- Task requirements -
[A] In the post about changing citizenship, translate this sentence into Spanish: "I have worked and paid taxes in Norway for 35 years, and this crack-down from the US feels unfair and even mean."
[B] Answer these questions from the post about changing citizenship:
(i) Besides the US, which nation taxes based on citizenship?
(ii) What was the US renunciation fee before it was raised, and what is it now?
(iii) For how many years has the writer worked and paid taxes in Norway?
[C] Reproduce the post about changing citizenship from "So, I am applying" up to and including "that has changed.".
----- Passage provided -----
Form-filling fiend

Something interesting has crystalized so far in 2016: A clear desire to change citizenship. I start by applying for Norwegian citizenship, and hope they'll let me keep my US one until I decide what to do about it. The background for this are FATCA and FBAR. FATCA (Foreign Account Tax Compliance Act) cracks down on expats who haven't been filing taxes, starting in 2010 (the IRS wasn't too particular about chasing Americans around the world before then). FBAR (Report of Foreign Bank and Financial Accounts) is a requirement made of US citizens to report all their savings in foreign finance institutions to crack down on hidden assets (like in the Panama papers).
The US is the only nation, besides Eritrea, that taxes based on citizenship, not based on whether you actually had any income in or from the US. For someone who happened to be born on US soil to foreign parents and hasn't worked in the US ever, this must be at best baffling, at worst, a nightmare. It's becoming a nightmare for us expats, too, because FBAR requires that foreign finance institutions report any assets held by customers with a US citizenship, a bureaucratic and invasive request most don't want to (or can't) honor. The result is that an expat may end up not having access to their own foreign bank account.
I have panicked a few times over this. I have no options if I suddenly cannot access my own checking and savings accounts. I have worked and paid taxes in Norway for 35 years, and this crack-down from the US feels unfair and even mean. I am not the only expat who feels this way. As of 2015, there is a record-high number of people renouncing their US citizenship, spurred by FATCA/FBAR. The US government has raised the fee of renunciation from $450 to over $2300, hoping to dissuade people.

So, I am applying for Norwegian citizenship (which has its own fee of NOK 2500 4200). Many Norwegians are suprised I don't already have one. Honestly, I never needed one—until now.
And I was very much a typical American, proud of her country, and still identifying as American, never as Norwegian. But during 2016, that has changed.
----- Data block -----
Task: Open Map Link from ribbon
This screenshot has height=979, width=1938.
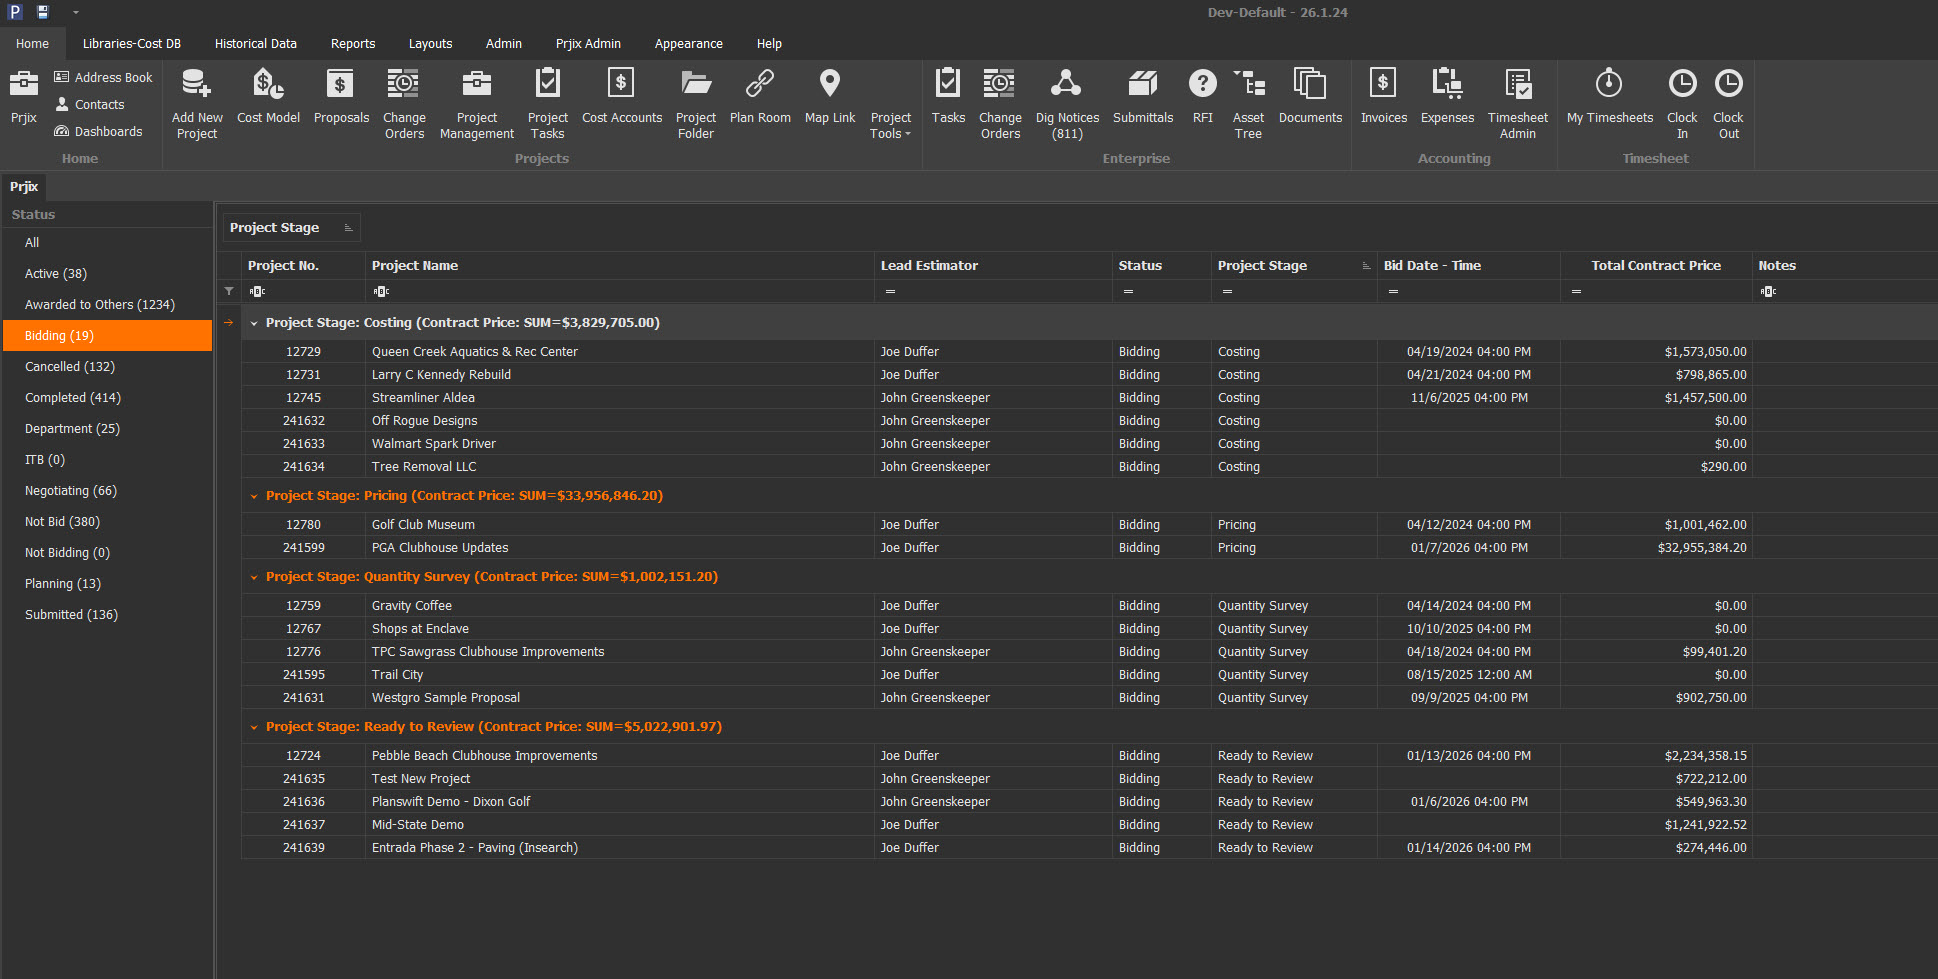Action: (829, 98)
-----
- Task results -
[A] He trabajado y pagado impuestos en Noruega durante 35 años, y esta ofensiva de EE. UU. me parece injusta e incluso mezquina.

[B]
(i) Eritrea.
(ii) It was $450 and is now over $2300.
(iii) 35 years.

[C]
So, I am applying for Norwegian citizenship (which has its own fee of NOK 2500 4200). Many Norwegians are suprised I don't already have one. Honestly, I never needed one—until now.
And I was very much a typical American, proud of her country, and still identifying as American, never as Norwegian. But during 2016, that has changed.